La Fuente de la Eterna Juventud ha sido buscada por muchos a lo largo de la historia. Se tienen referencias de estas aguas desde la Antigüedad y se pensaba que quién bebiera o se bañara en ellas curaría de sus males y además conseguiría la eterna juventud.
La leyenda de la Fuente de la Eterna Juventud fue un apasionante tema que marcó de por vida la existencia de Juan Ponce de León. El explorador español oyó la sorprendente historia de los nativos de Puerto Rico y le impresionó tanto que en 1513 decidió organizar una expedición para encontrarla.

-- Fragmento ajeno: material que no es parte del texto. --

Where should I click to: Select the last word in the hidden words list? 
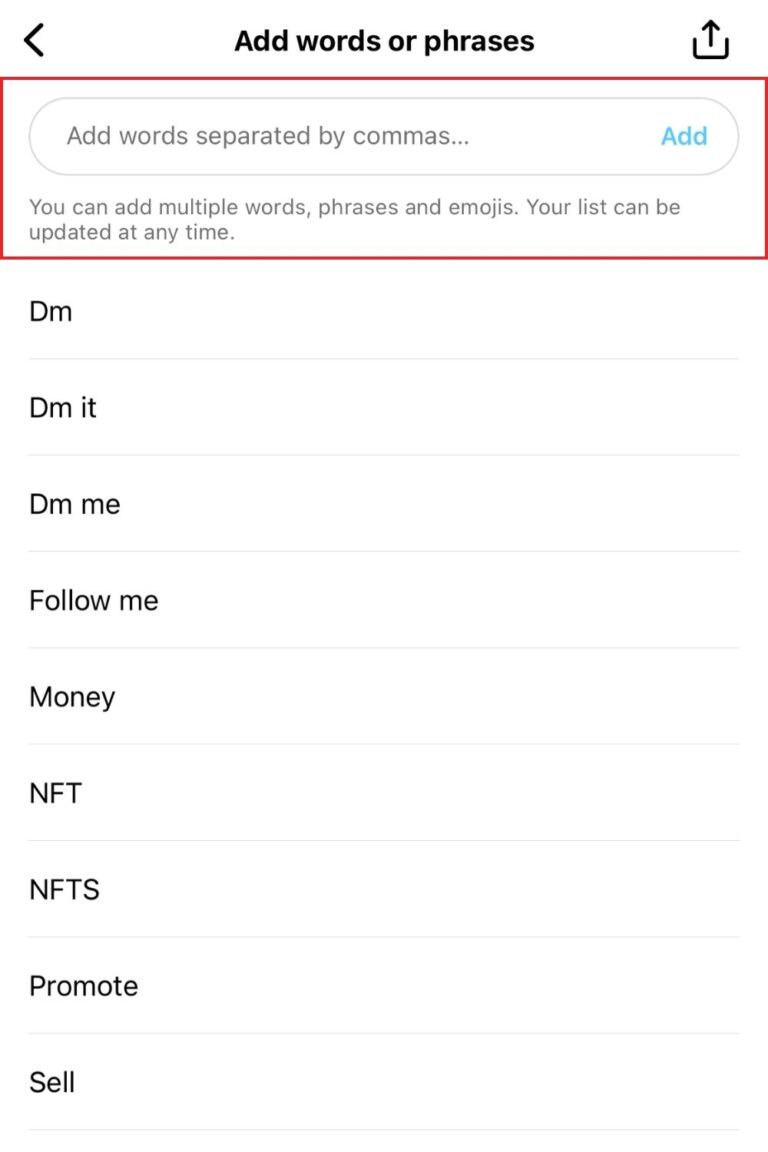pyautogui.click(x=51, y=1082)
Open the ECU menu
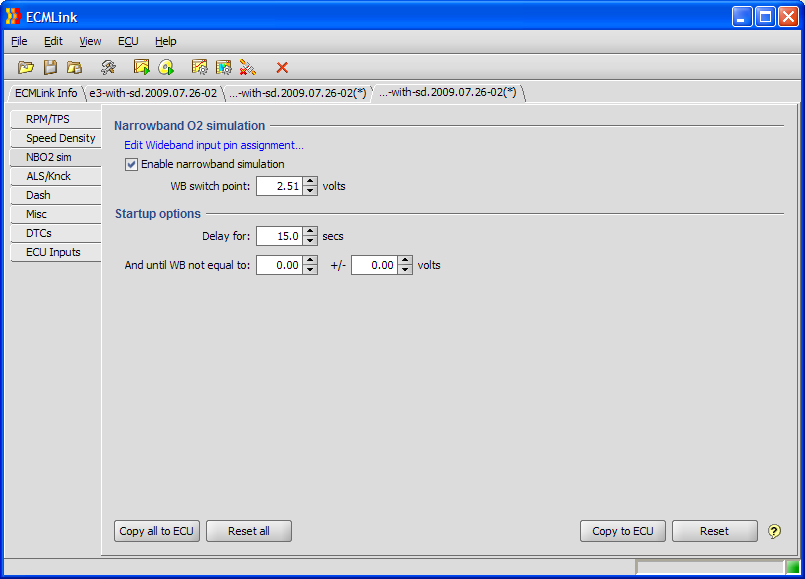 click(128, 41)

Descubrió una exuberante tierra verde en el horizonte occidental que él llamó “Tierra de Florida” (actual estado de Florida), donde pasó una larga temporada explorando cada uno de los recovecos para encontrar el manantial. Durante la búsqueda bebió en multitud de manantiales aunque sin éxito.

Ponce de León regresó a España siendo nombrado caballero por el rey el que le otorgó permiso para colonizar la Florida donde regresó en 1521. En un ataque de un grupo de indígenas fue alcanzado por una flecha quedando gravemente herido y muriendo poco después en Cuba a causa de la herida.
Lo curioso de todo esto es que, según se cuenta, cuando el explorador muere a los 51 años representaba una edad mucho menor. Esto hace pensar a muchos que, quizás sin saberlo, encontró la ansiada fuente.
Podría haber encontrado esa fuente, ya que,en realidad, aunque no se volviera más joven, consiguió quedarse con la misma edad que tenía para toda la vida.
Rosalba Ríos Martínez
2ºBach A
Ponce de León podría haber encontrado la fuente sin saberlo, pero, ¿de verdad podría existir?
Yo creo que no, ningún agua puede hacernos rejuvenecer. Lo de que aparentaba una edad menor, puede ser una casualidad.